### Information supplied ###

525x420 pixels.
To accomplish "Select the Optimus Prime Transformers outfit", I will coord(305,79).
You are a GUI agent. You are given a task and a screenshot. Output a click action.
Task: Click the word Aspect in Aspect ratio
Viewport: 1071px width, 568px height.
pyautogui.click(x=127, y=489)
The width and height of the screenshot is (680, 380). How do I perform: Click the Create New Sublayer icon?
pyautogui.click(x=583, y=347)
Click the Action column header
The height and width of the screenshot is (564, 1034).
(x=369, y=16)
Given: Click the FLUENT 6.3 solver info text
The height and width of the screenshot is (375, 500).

###
### Information supplied ###

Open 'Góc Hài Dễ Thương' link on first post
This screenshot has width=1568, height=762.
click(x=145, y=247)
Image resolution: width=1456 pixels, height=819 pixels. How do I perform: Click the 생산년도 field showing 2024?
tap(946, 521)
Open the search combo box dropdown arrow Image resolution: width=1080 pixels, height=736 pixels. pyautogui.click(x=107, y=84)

###

# Exercise goal:
Return only the stretch of the material above from the line holding "525x420 pixels." through the line holding "The height and width of the screenshot is (375, 500).", copied exactly.

# Answer section:
525x420 pixels.
To accomplish "Select the Optimus Prime Transformers outfit", I will coord(305,79).
You are a GUI agent. You are given a task and a screenshot. Output a click action.
Task: Click the word Aspect in Aspect ratio
Viewport: 1071px width, 568px height.
pyautogui.click(x=127, y=489)
The width and height of the screenshot is (680, 380). How do I perform: Click the Create New Sublayer icon?
pyautogui.click(x=583, y=347)
Click the Action column header
The height and width of the screenshot is (564, 1034).
(x=369, y=16)
Given: Click the FLUENT 6.3 solver info text
The height and width of the screenshot is (375, 500).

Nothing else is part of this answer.